## PAGE
******************************
Several years ago, an employer I had became annoyed with me when I couldn't remember the exact steps required to complete a process. She had briefly trained me on the process several months earlier when I'd been hired but I'd not had to use that procedure since that time. What I needed was just a brief refresher but rather than provide that, she rapped me (hard) on my head with her knuckles and said, "Think!"

When I later shared the story with my sister, she responded by saying, "I would have punched her in the gut and said -- Breathe!"

ha ha! My sister's response really cracked me up, which was good because a bit of humor lightened the situation while also allowing me to feel she had "heard" the injustice that took place. My employer was certainly out of line: it's not acceptable business practice to go around striking your employees when they ask for help. I appreciated my sister's ability to recognize that while also making me laugh.

pachyderm: I do not agree with the tone that this discussion has taken. It is not helpful. It is one more example of people being triggered and taking it out on other people.

Sometimes we just want to be heard and to have our experience validated. We don't want ideas, we don't want suggestions. But we might not always present that information clearly.

mrsdork, it sounds like what you most needed was to be heard and validated. In reviewing the thread, I think that validation is there. But I also think others were confused because you'd asked for suggestions on how to cope with the anger you were feeling. It seems as if other people responding in kind served as a kind of re-triggering process for you -- in spite of asking for it, you weren't in a space where you could receive because you first had to get the anger out.

I agree with yourself and the others who can see that the Walmart greeter's actions were very unprofessional and inappropriate. I can also see why her response to you would be interpreted as a form of personal violation -- she's in your face, she's accusatory in her actions, she reaches out and touches you. Triggery stuff? Hell, yeah! I know another woman who'd punch someone in the throat for something like that. I suppose it met her needs at that time to re-establish boundaries and keep others from transgressing them, even as we might all agree it's not the most ideal response.
******************************
## DATASET CONTENT
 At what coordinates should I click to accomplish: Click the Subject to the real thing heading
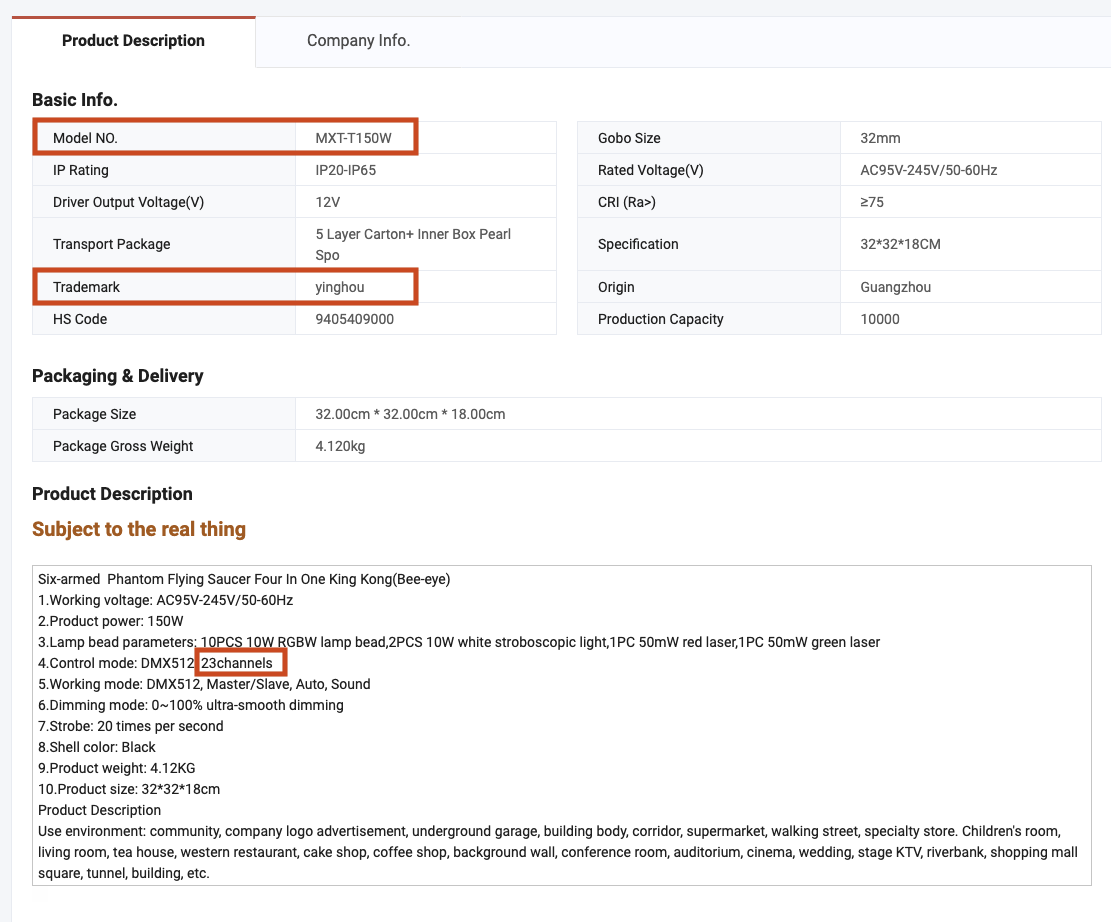(139, 529)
******************************
## PROBLEM TO SOLVE
Pick up the forum reply above about wanting to be heard and validated after its final sentence, and continue writing it.

## REPLY
However I also agree with the suggestions of others that when we are angry, when we are triggered, a very good skill to develop is that of stepping back and as my sister humorously suggested -- finding the space to breathe. It reasserts those boundary lines and also gives us an opportunity to find our center once more so we don't feel small, powerless or out-of-control. This is one of the difficult aspects to deal with as well -- how we feel when we are triggered. Ideally, we want to be able to maintain our own self-control because it is the only thing we really can control.

Part of restoring that sense of self-control is learning how to identify what we actually need and being able to express that. Maybe, mrsdork, you knew what you needed but you felt you had to pair it with some degree of social compliancy, i.e., there may have been some thought process in your head that said, "I have to be open to suggestions from others even though all I really want to do is to dump and vent and get that out of my system first. Until that's gone, I won't be able to listen to suggestions or draw lines of responsibility." This is something we learn in the recovery process too: how to recognize our own needs and present them to be met while also recognizing the needs of the other and respecting those. It's a fine line sometimes.

Overall, I know you said that you'd be unregistering but I'd like to suggest that you use this time to step away, breathe, find your center, and then come back if you feel comfortable doing so. Everyday situations that can trigger us is part of the process; so too, is learning how to deal with them in a way that leaves us with our dignity intact and ideally, the other person's too.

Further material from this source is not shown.